TASK BRIEF: Copy, please, the line with "Task: Click the main" and each line that follows it through the end of the data below, exactly as given and without pictures.

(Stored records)
──────────────────────────────

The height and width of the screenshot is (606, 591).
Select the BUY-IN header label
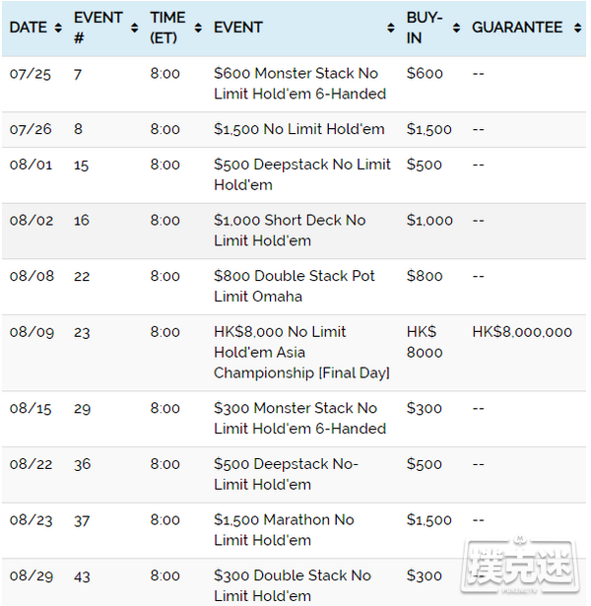click(425, 28)
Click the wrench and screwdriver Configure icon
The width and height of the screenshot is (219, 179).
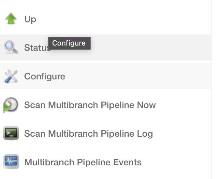11,76
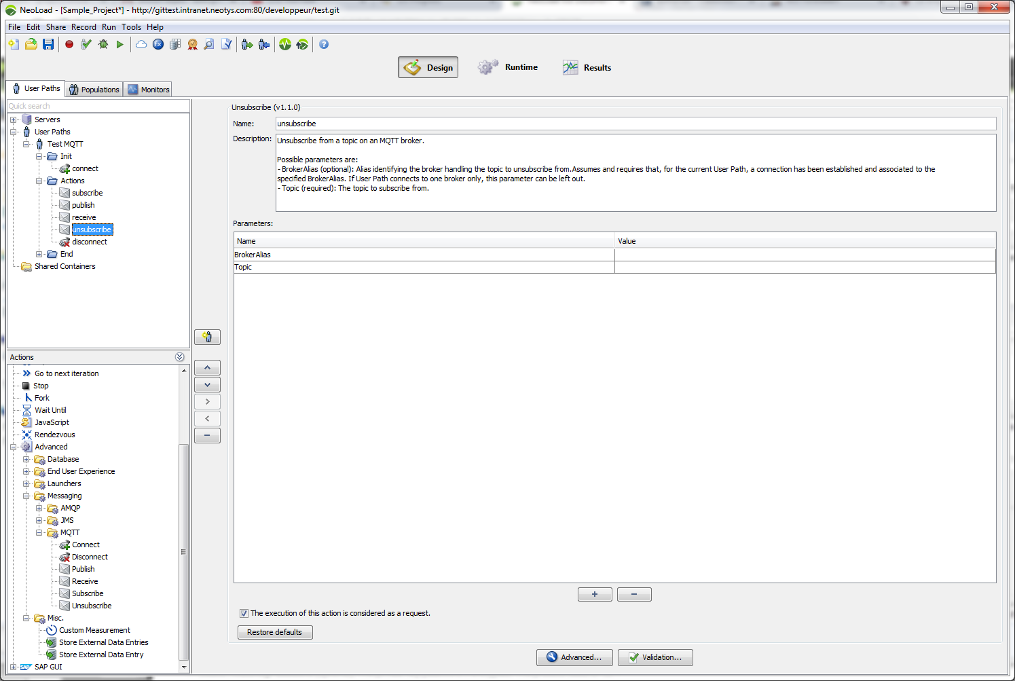Open project using the folder icon

[31, 45]
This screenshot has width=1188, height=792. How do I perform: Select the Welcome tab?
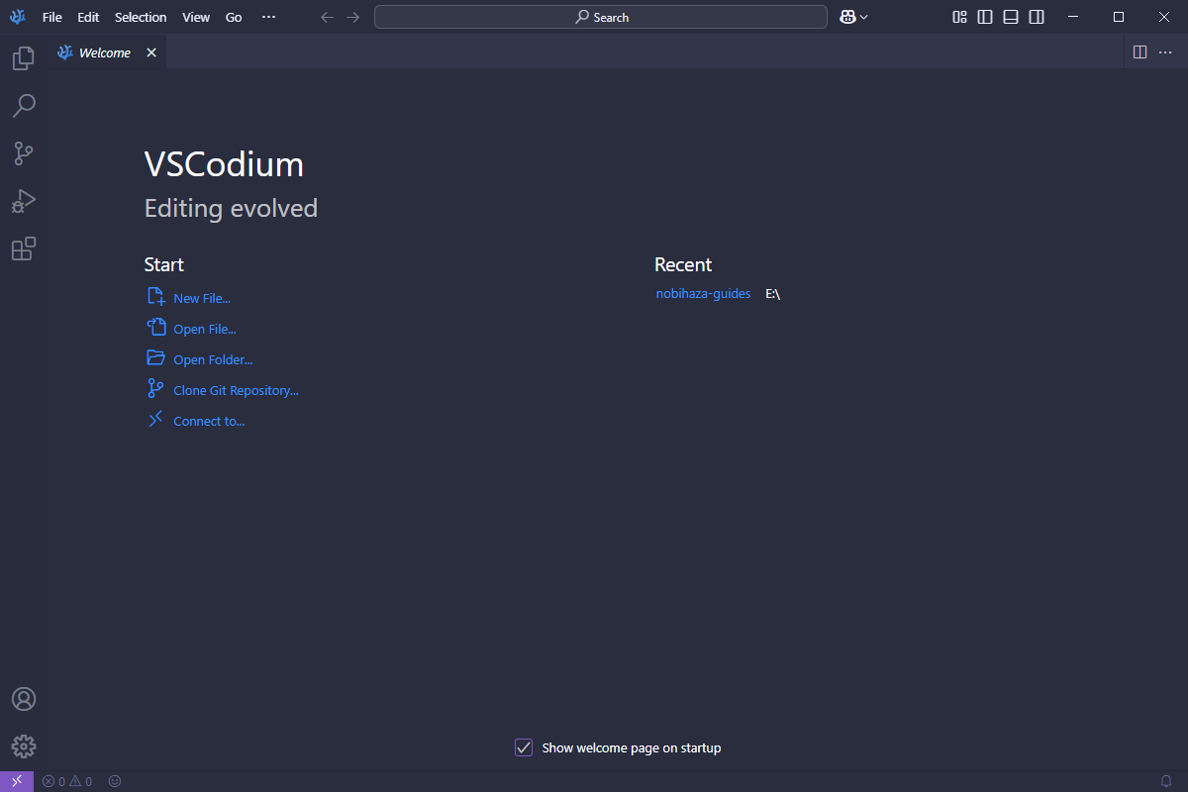coord(104,52)
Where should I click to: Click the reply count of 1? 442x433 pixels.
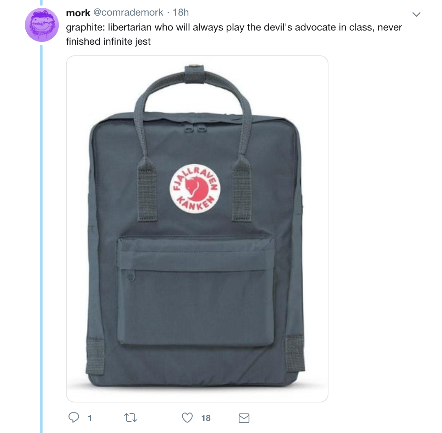coord(90,418)
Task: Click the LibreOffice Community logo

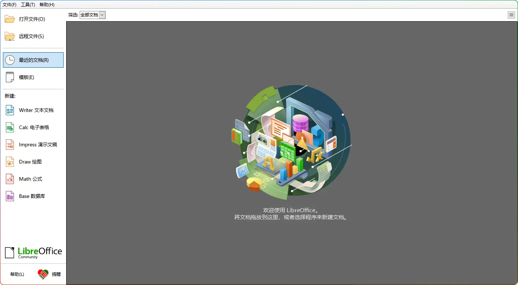Action: 33,252
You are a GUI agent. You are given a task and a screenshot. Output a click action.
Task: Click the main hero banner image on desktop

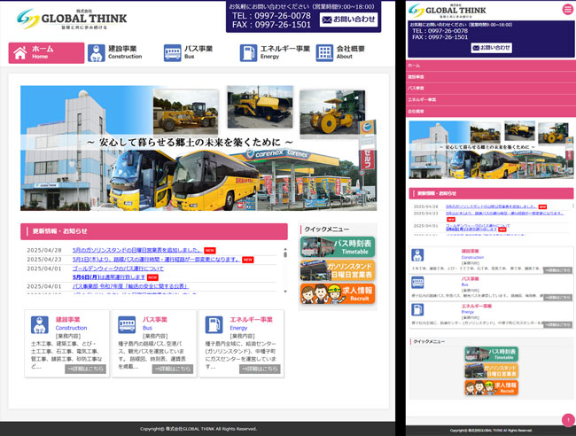coord(198,148)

──────────────────────────────

WRITTEN SOLUTION:
Task: Click the main hero banner image on desktop

coord(198,148)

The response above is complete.